TRY IT = Copy every line below. Do not alter any of them.

######

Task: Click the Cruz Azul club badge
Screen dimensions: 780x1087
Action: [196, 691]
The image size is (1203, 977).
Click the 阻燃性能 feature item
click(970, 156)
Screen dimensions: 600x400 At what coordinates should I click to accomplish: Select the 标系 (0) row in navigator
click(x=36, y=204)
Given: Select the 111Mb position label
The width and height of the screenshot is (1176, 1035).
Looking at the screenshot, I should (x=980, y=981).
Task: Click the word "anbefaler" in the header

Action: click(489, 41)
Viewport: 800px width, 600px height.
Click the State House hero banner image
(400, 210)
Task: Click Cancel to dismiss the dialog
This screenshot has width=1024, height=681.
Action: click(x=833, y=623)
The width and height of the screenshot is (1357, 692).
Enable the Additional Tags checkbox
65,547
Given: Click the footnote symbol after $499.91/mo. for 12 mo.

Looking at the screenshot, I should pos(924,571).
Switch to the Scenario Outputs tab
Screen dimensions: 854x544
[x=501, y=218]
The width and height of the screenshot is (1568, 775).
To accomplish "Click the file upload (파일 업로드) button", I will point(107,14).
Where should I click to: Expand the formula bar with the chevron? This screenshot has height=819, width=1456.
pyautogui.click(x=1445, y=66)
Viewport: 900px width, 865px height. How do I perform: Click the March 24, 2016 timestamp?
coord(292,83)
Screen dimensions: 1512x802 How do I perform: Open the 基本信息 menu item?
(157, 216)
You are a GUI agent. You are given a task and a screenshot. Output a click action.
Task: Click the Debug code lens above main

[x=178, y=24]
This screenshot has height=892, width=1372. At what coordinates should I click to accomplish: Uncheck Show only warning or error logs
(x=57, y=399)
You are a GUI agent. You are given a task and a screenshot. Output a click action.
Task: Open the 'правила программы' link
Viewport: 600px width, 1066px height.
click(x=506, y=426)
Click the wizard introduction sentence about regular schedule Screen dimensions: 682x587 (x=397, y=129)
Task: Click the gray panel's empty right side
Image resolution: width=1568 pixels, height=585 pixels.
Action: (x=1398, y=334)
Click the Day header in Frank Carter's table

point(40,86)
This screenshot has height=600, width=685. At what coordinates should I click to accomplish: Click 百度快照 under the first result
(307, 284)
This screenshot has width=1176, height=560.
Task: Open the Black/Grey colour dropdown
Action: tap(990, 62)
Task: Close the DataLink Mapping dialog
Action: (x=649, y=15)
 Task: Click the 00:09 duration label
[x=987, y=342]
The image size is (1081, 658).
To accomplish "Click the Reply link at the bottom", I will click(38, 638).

######

TASK RESULT =
Task: Click the Cruz Azul club badge
Screen dimensions: 780x1087
Action: [196, 691]
The image size is (1203, 977).
Click the 阻燃性能 feature item
click(970, 156)
Screen dimensions: 600x400 At what coordinates should I click to accomplish: Select the 标系 (0) row in navigator
click(x=36, y=204)
Given: Select the 111Mb position label
The width and height of the screenshot is (1176, 1035).
Looking at the screenshot, I should (x=980, y=981).
Task: Click the word "anbefaler" in the header

Action: click(489, 41)
Viewport: 800px width, 600px height.
Click the State House hero banner image
(400, 210)
Task: Click Cancel to dismiss the dialog
This screenshot has width=1024, height=681.
Action: click(x=833, y=623)
The width and height of the screenshot is (1357, 692).
Enable the Additional Tags checkbox
65,547
Given: Click the footnote symbol after $499.91/mo. for 12 mo.

Looking at the screenshot, I should pos(924,571).
Switch to the Scenario Outputs tab
Screen dimensions: 854x544
[x=501, y=218]
The width and height of the screenshot is (1568, 775).
To accomplish "Click the file upload (파일 업로드) button", I will point(107,14).
Where should I click to: Expand the formula bar with the chevron? This screenshot has height=819, width=1456.
pyautogui.click(x=1445, y=66)
Viewport: 900px width, 865px height. How do I perform: Click the March 24, 2016 timestamp?
coord(292,83)
Screen dimensions: 1512x802 How do I perform: Open the 基本信息 menu item?
(157, 216)
You are a GUI agent. You are given a task and a screenshot. Output a click action.
Task: Click the Debug code lens above main

[x=178, y=24]
This screenshot has height=892, width=1372. At what coordinates should I click to accomplish: Uncheck Show only warning or error logs
(x=57, y=399)
You are a GUI agent. You are given a task and a screenshot. Output a click action.
Task: Open the 'правила программы' link
Viewport: 600px width, 1066px height.
click(x=506, y=426)
Click the wizard introduction sentence about regular schedule Screen dimensions: 682x587 (x=397, y=129)
Task: Click the gray panel's empty right side
Image resolution: width=1568 pixels, height=585 pixels.
Action: (x=1398, y=334)
Click the Day header in Frank Carter's table

point(40,86)
This screenshot has height=600, width=685. At what coordinates should I click to accomplish: Click 百度快照 under the first result
(307, 284)
This screenshot has width=1176, height=560.
Task: Open the Black/Grey colour dropdown
Action: tap(990, 62)
Task: Close the DataLink Mapping dialog
Action: (x=649, y=15)
 Task: Click the 00:09 duration label
[x=987, y=342]
The image size is (1081, 658).
To accomplish "Click the Reply link at the bottom", I will click(38, 638).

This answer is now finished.